> [WORK TO COMPLETE]:
[A] Using the Contop overview, decide whether each statement agrees with it: (i) The Contop Server is built with Python and FastAPI. (ii) Google STT is the only speech-to-text option. (iii) Dangerous commands are sandboxed in Docker. For each, answer yes or no and quote the deciding words.
[B] In the Contop overview, recast the paragraph that starts "Every command classified" as a short bulleted list and keep its main facts.
[C] Write the next part of the Contop overview, starting after its final sentence.

> [GIVEN PASSAGE]:
= Beginning of Section =
Skip to main content

Contop

Remote AI agent that sees your screen and operates your computer. Speak a command or type a message — an autonomous agent observes your screen, runs commands, clicks buttons, fills forms, and reports back in real time.

How It Works

Contop uses a three-node architecture connected over encrypted WebRTC:

  1. Mobile Client (React Native / Expo) — Voice and text input, execution thread UI, live remote screen feed
  2. Contop Server (Python / FastAPI) — ADK execution agent, 30+ tools, security evaluation, WebRTC signaling
  3. Desktop Host (Tauri v2 / Rust) — Native app shell, server lifecycle management, Away Mode protection

Explore the Docs

Key Features

Multimodal AI Agent

Voice commands via configurable STT (Google STT default), screen understanding via 9 vision backends, autonomous multi-step execution with the Google ADK.

Security-First Design

Every command classified by the Dual-Tool Evaluator. Dangerous commands sandboxed in Docker. Destructive actions require explicit approval.
= End of Section =
> [SUPPLIED ENTRIES]:
= Beginning of Section =
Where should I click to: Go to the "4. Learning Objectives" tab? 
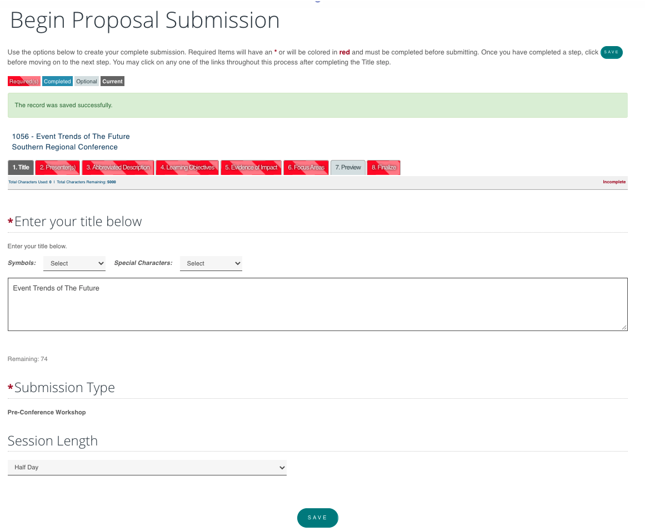[x=187, y=167]
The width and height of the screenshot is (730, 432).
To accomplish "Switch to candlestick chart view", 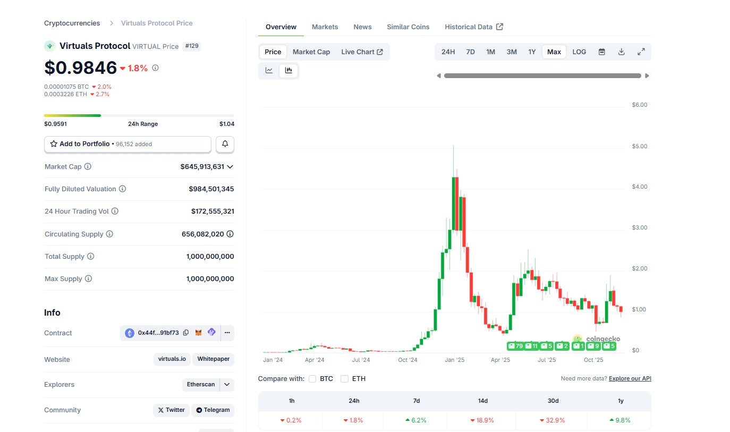I will [x=288, y=70].
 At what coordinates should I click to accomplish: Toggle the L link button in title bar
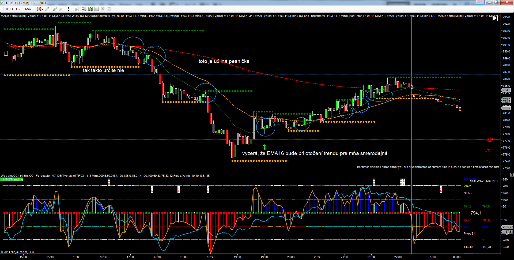pos(480,2)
= End of Section =
> [EXPECTED OUTPUTS]:
[A]
(i) Yes: "Contop Server (Python / FastAPI)"
(ii) No: "configurable STT (Google STT default)"
(iii) Yes: "Dangerous commands sandboxed in Docker."

[B]
- Every command is classified by the Dual-Tool Evaluator.
- Dangerous commands run in a Docker sandbox.
- Destructive actions need explicit approval.

[C]
Zero-Config Networking

QR code pairing, automatic Cloudflare Tunnel fallback, WebRTC peer-to-peer with DTLS encryption. No port forwarding or VPN required.

Multi-Provider LLM

Gemini, OpenAI, Anthropic, Groq, Mistral, Together AI, DeepSeek, and more — switch models without code changes.

Hybrid Control

Seamlessly switch between AI execution and manual remote control with virtual joystick, tap-to-click, and keyboard grid overlay.

Away Mode

Lock your desktop when unattended with PIN protection, keyboard blocking, and a secure overlay window (Windows).